The once-gushing riverbed now runs slower and is traversed by boulders, dams and obstacles that can divert or halt pending contracts and leases. Under-value appraisals, price-choking home inspections, record foreclosures and unwilling lenders all but prevent the river’s progress.
Some brokers have paddled on during 2009, guiding their clients down the trickling stream, but others have opted to go ashore in search of other types of work.
With residential deal velocity in the Pikes Peak region off by almost 25 percent from record-breaking 2005 levels, according to the PPAR, commissions have been fewer and less frequent.

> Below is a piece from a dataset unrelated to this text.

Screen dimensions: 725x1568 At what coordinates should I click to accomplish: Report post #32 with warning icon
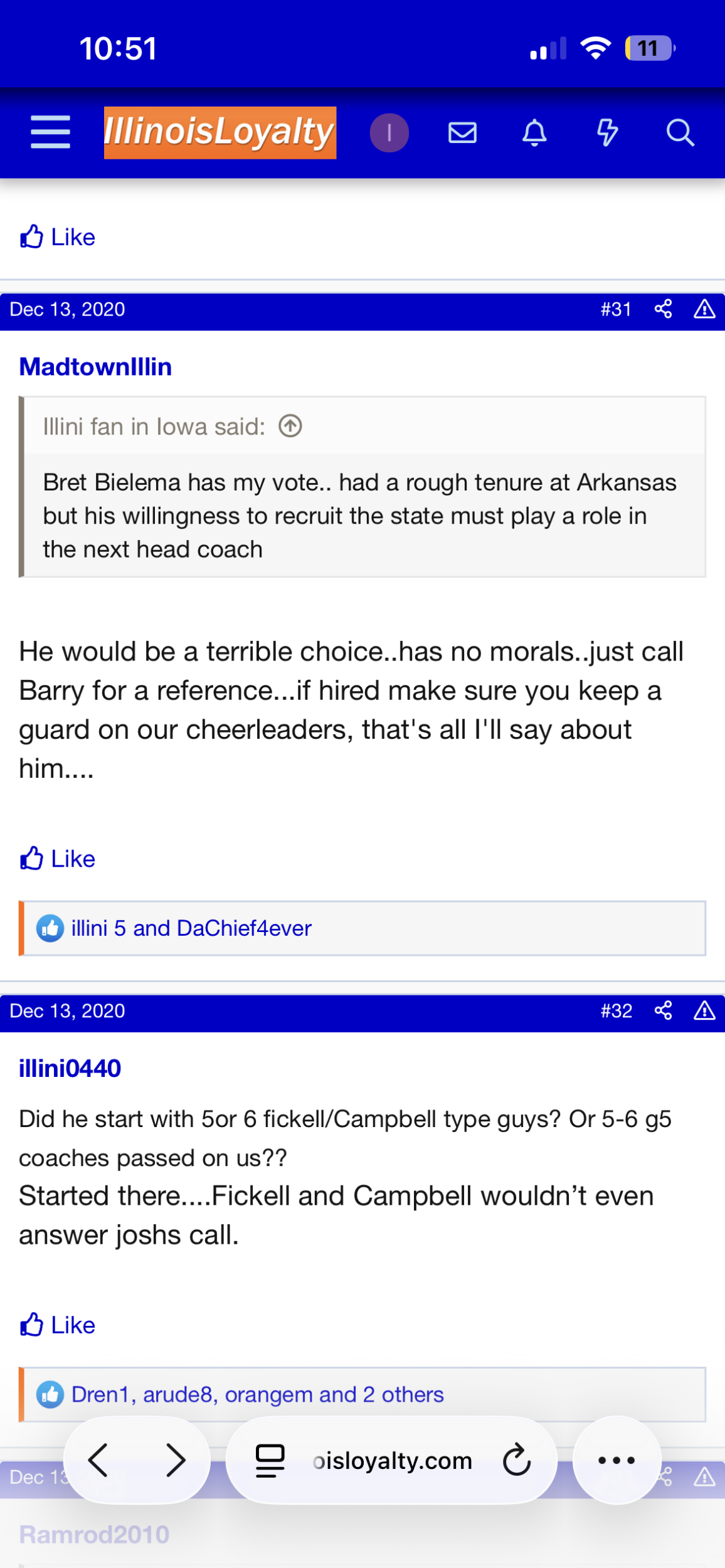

So far, however, the organization’s paid membership remains at a stalwart 3,100, off about 8.5 percent from 3,350 during 2008, Hurt said, noting that the National Association of Realtors and Colorado Association of Realtors have seen about the same levels of member attrition.
“Some have retired. Others who are newer to the business, or who didn’t have the book of business, have tried to eliminate overhead expenses or may have withdrawn from larger companies,” he said. “But most are keeping their licenses active, because by our by-laws, only active licensed brokers can receive referral fees. A lot of brokers — even those who aren’t working full-time — do generate occasional referrals.”

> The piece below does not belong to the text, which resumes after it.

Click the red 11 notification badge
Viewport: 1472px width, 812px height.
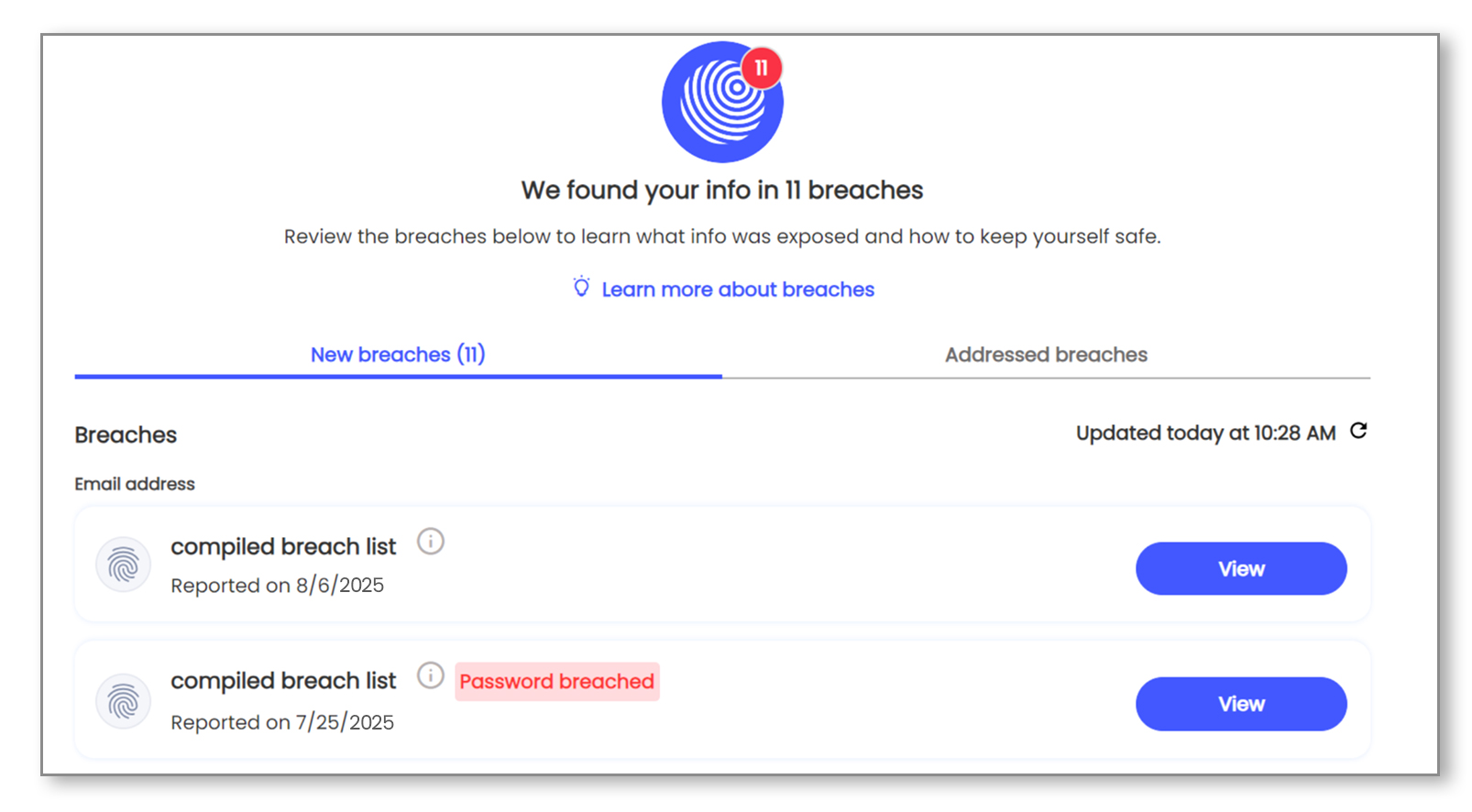pyautogui.click(x=761, y=68)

Jackie McGee, an ERA Shields residential broker in her sixth year, said it hasn’t been easy to stay above water.
“I have seen a number of the new brokers leave the business — especially if they don’t have a year’s expenses in the bank,” she said. “It usually takes weeks — even months — longer to get to closing. To make money now, you have to work very hard.”
Real Estate Network broker Joan Morris shares McGee’s view, and admits the past year has forced some of her fellow “high-end brokers” to rethink their game plan.
“I talked to a top Realtor last week who had gone to California,” Morris said. “She told me she didn’t think there was any reason to come back — and at one time she was the top Realtor in the city.”
Morris said had thought about retiring a few years ago at the market’s height, but has since rededicated herself to the business at a smaller, independent real estate firm.
“I had a database with 20 years of clients built up and didn’t really need the kind of support offered by more expensive franchise offices with all their fees,” she said. “Real estate is expensive — and I need to make an income for retirement.”
But Morris is optimistic about a market recovery on the horizon.
“I’m encouraged — and have had two really good months in September and October,” she said. “Everything’s cyclical.”